*Aufgaben:*
- A) Gib aus dem Textauszug den Abschnitt von „Nach einer Tankstelle“ bis „rauchen hinter Bildschirmen.“ wortgetreu wieder.
- B) Nenne alle Personen, die im Textauszug mit vollem Namen vorkommen.
- C) Prüfe, ob jede der folgenden Aussagen mit dem Textauszug übereinstimmt. Antworte jeweils mit Ja oder Nein und zitiere die entscheidenden Worte wörtlich: (i) Der Waffenstillstand wurde am 12. Mai 1994 unterzeichnet. (ii) Der begleitende Offizier beantwortet auch Fragen zu Zahlen und Orten. (iii) Der Weg zum Stützpunkt ist beschildert.

*Textauszug:*
_ _ _ _
Wenige Kilometer vom beschaulichen Alltagstreiben in den Städten und Dörfern wird die Waffenstillstandslinie zu Aserbaidschan Tag und Nacht militärisch gesichert. Ein Besuch bei den Streitkräften.

Ob in den Strassen Stepanakerts oder in den Bergen des Nordens: Der anhaltende Konflikt mit Aserbaidschan ist oberflächlich wenig präsent, wenn man sich durch Arzach bewegt: keine Checkpoints, keine bewaffneten Soldaten, keine tarnfarbenen Versorgungsfahrzeuge. Und doch bleibt der Bergkarabach-Konflikt die hauptsächliche Raison dʼêtre dieser Republik, ja die einzige Grundlage für ein Nationalbewusstsein, das sich vom armenischen unterscheiden könnte. Die Grenze mit Aserbaidschan ist völkerrechtlich gesehen keine Grenze, sondern lediglich eine bewaffnet gesicherte Waffenstillstandslinie oder, so die Terminologie der Minsker Friedensverhandlungen, eine «Line of Contact». Der am 12. Mai 1994 unterzeichnete Waffenstillstand1 wurde damals ausgiebig gefeiert, aber das rund 20 000 Mann starke Militär2 bleibt trotz des Abkommens der grösste Arbeitgeber und Ausgabenposten der Republik.

Heute besuchen wir die arzachischen Streitkräfte im Frontabschnitt Martuni. Der zu unserer Begleitung abgeordnete Offizier Gegham Grigorjan stellt gleich die Regeln klar: Alle Fragen seien erlaubt, zu Zahlen und Orten werde es jedoch keine Antworten geben. Auf der Fahrt sprechen wir dann zunächst eher über Fussball – am nächsten Tag findet in Baku das Finale der Europa League statt, und der armenische Arsenal-Spieler Henrich Mchitarjan kann aus Sicherheitsgründen nicht auflaufen –, über das Wasser als Kapital Arzachs und über Privates: Grigorjan und seine Frau gehörten 2008 zu den 700 Brautpaaren, die auf einer vom karabachstämmigen Milliardär Lewon Hairapetjan finanzierten Massenhochzeit vermählt wurden, um dem Bevölkerungsrückgang in Karabach entgegenzuwirken.3 Bei den Streitkräften arbeitet er vor allem, weil es eine sichere Anstellung ist; markige Sprüche über «the Turks» sind von ihm nicht zu vernehmen.

Am Tisch des Kommandanten

Nach einer Tankstelle biegen wir links auf einen unbefestigten und unbeschilderten Weg ab, leicht ansteigend durch sanfte Hügel gelangen wir nach weiteren Abzweigungen zu einem offensichtlich angejahrten Stützpunkt. Im Gebäude reiht sich, vom dunklen Gang abgehend, beiderseits Büro an Büro, über vielen Türen stattliche Schwalbennester. Einer der Räume ist üppig mit Pflanzen bewachsen, zwei Militärs rauchen hinter Bildschirmen.
_ _ _ _
*Einträge:*

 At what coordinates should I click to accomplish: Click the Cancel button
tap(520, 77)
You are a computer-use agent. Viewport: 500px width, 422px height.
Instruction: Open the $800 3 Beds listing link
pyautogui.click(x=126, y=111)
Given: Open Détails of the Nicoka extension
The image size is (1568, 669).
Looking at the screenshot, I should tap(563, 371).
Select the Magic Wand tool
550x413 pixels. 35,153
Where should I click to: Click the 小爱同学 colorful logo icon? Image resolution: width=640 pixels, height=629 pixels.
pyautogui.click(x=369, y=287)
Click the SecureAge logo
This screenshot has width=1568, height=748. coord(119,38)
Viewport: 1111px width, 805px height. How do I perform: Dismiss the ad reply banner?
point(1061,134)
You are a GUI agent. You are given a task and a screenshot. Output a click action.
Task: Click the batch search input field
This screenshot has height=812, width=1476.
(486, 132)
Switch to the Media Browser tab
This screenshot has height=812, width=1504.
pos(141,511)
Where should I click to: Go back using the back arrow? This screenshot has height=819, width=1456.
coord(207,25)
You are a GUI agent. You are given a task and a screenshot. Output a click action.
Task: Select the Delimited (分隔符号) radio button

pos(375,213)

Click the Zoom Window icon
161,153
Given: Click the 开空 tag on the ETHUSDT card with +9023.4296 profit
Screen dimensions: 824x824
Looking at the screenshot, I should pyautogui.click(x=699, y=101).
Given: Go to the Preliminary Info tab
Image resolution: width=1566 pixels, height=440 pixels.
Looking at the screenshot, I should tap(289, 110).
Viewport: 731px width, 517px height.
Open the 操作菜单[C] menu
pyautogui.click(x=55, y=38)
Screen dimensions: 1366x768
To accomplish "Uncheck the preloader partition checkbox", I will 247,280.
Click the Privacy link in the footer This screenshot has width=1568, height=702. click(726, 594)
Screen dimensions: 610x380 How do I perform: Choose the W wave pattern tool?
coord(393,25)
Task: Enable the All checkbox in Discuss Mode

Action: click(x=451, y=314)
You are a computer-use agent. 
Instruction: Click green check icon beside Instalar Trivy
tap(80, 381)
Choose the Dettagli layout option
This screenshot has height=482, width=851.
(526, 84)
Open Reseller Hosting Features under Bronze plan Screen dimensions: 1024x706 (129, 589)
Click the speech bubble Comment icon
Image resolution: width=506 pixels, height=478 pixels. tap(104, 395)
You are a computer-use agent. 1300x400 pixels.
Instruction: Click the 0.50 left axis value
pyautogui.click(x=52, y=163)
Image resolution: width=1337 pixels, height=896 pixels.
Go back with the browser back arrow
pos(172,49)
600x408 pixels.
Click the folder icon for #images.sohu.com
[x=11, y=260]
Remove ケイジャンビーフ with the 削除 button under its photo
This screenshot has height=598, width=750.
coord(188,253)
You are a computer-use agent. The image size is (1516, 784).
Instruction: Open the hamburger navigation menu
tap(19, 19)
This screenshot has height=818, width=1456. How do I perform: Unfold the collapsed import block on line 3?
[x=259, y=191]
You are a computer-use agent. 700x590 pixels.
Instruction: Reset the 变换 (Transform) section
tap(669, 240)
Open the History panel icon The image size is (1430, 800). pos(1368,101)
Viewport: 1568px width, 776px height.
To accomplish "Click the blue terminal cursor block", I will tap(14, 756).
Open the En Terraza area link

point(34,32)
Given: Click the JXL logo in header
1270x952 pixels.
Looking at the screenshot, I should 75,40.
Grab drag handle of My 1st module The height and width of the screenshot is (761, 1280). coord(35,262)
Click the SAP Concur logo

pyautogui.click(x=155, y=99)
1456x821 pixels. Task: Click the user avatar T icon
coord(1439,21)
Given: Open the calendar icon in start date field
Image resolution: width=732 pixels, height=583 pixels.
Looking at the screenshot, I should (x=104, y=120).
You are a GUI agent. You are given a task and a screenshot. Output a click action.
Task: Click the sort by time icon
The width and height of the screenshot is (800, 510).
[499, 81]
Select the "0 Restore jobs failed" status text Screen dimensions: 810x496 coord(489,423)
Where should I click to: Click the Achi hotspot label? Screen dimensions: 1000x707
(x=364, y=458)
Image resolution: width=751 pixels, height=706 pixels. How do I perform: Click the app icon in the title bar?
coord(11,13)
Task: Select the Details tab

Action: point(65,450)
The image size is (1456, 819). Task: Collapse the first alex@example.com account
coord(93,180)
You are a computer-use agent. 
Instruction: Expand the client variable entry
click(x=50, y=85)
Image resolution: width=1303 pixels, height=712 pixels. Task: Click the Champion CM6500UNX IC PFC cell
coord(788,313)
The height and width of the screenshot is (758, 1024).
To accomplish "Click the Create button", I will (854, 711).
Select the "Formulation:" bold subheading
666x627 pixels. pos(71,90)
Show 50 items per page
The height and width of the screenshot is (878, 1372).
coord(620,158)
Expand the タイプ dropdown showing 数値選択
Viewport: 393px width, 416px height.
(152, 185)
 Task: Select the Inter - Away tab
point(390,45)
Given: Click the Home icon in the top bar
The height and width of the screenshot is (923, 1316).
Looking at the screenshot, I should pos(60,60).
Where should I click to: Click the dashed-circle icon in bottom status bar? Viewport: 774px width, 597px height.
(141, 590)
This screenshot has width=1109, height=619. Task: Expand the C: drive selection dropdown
_ _ _ _
*Antworten je Aufgabe:*
- A)
Nach einer Tankstelle biegen wir links auf einen unbefestigten und unbeschilderten Weg ab, leicht ansteigend durch sanfte Hügel gelangen wir nach weiteren Abzweigungen zu einem offensichtlich angejahrten Stützpunkt. Im Gebäude reiht sich, vom dunklen Gang abgehend, beiderseits Büro an Büro, über vielen Türen stattliche Schwalbennester. Einer der Räume ist üppig mit Pflanzen bewachsen, zwei Militärs rauchen hinter Bildschirmen.

- B) Gegham Grigorjan, Henrich Mchitarjan, Lewon Hairapetjan

- C)
(i) Ja: „am 12. Mai 1994 unterzeichnete“
(ii) Nein: „zu Zahlen und Orten werde es jedoch keine Antworten geben“
(iii) Nein: „auf einen unbefestigten und unbeschilderten Weg“